── Données fournies

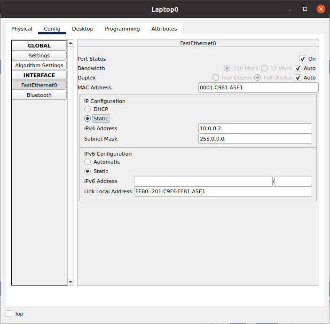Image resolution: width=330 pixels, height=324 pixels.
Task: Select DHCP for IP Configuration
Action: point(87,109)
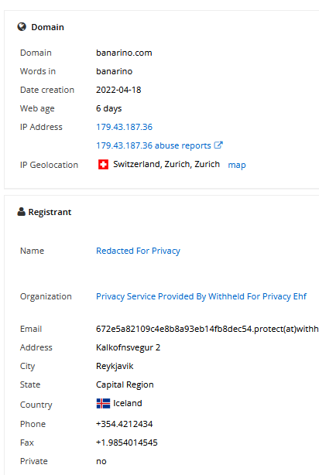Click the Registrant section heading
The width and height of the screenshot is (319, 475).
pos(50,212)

────
── Données fournies

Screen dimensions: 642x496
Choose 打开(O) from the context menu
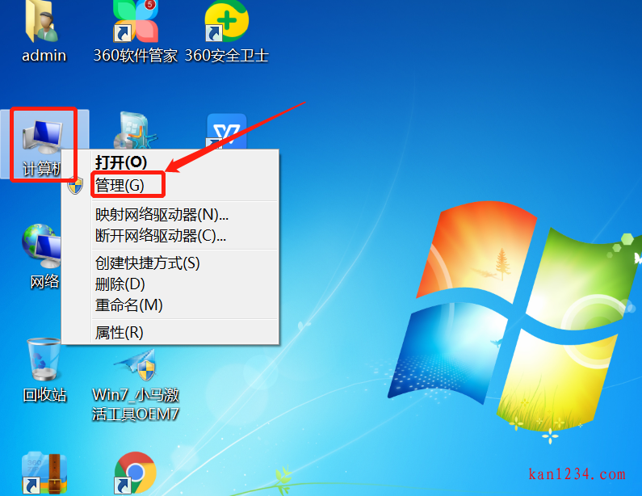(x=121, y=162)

────

Exercice proposé » Transformez en tableau Markdown à deux colonnes, « Numéro » pour le rang et « Contenu » pour la ligne, les lignes des données allant de celle qui contient « Image resolution: width=330 » jusqu'à celle qui contient « pos(50,212) » incluse, sans les lignes vides. Excluez les images de votre réponse.

Résultat obtenu »
| Numéro | Contenu |
|---|---|
| 1 | Image resolution: width=330 pixels, height=324 pixels. |
| 2 | Task: Select DHCP for IP Configuration |
| 3 | Action: point(87,109) |
| 4 | Click the Registrant section heading |
| 5 | The width and height of the screenshot is (319, 475). |
| 6 | pos(50,212) |